___ RECORDS SUPPLIED ___

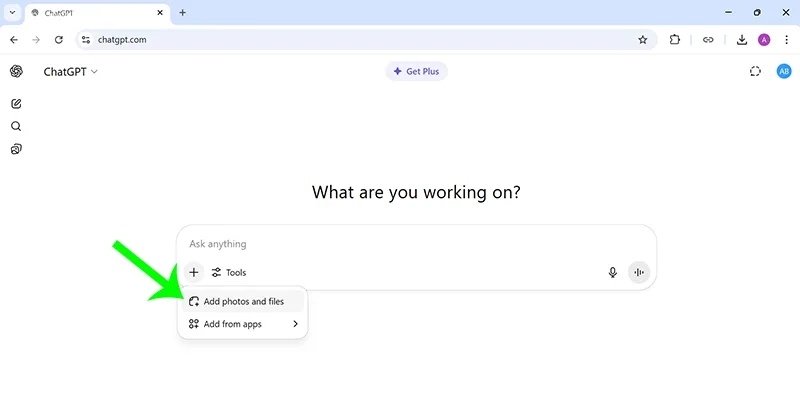
Task: Open the browser downloads icon
Action: pos(742,40)
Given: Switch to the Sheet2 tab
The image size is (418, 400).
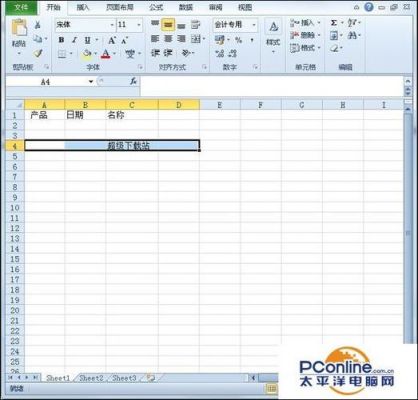Looking at the screenshot, I should tap(91, 378).
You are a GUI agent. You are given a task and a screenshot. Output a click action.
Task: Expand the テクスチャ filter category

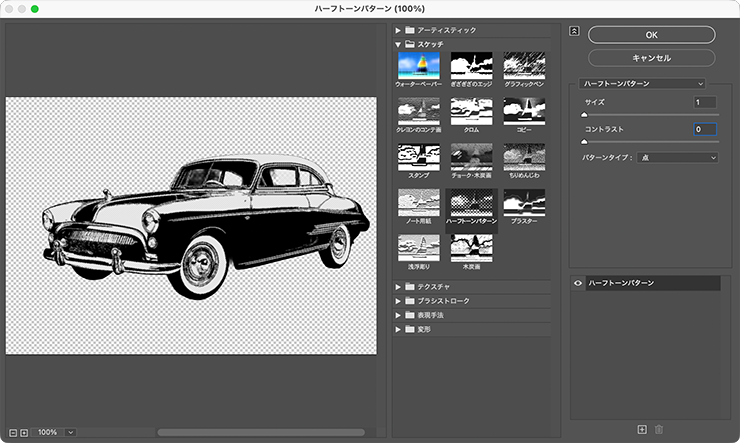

___

Write out the lines from the line with "Given: Switch to the Sheet2 tab" through the end of the records exactly; do not include pictures or any other lines.

Given: Switch to the Sheet2 tab
The image size is (418, 400).
Looking at the screenshot, I should tap(91, 378).
You are a GUI agent. You are given a task and a screenshot. Output a click action.
Task: Expand the テクスチャ filter category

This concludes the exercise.